**Exercise**
Take the entries below and reproduce them word for word.

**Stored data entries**
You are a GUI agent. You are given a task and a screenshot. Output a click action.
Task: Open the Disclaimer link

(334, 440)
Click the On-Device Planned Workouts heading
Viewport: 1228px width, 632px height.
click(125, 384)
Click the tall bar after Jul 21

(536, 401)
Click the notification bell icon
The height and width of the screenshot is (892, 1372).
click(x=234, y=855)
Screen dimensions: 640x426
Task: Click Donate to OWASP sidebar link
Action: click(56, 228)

**Output for this exercise**
You are a GUI agent. You are given a task and a screenshot. Output a click action.
Task: Open the Disclaimer link

(334, 440)
Click the On-Device Planned Workouts heading
Viewport: 1228px width, 632px height.
click(125, 384)
Click the tall bar after Jul 21

(536, 401)
Click the notification bell icon
The height and width of the screenshot is (892, 1372).
click(x=234, y=855)
Screen dimensions: 640x426
Task: Click Donate to OWASP sidebar link
Action: click(56, 228)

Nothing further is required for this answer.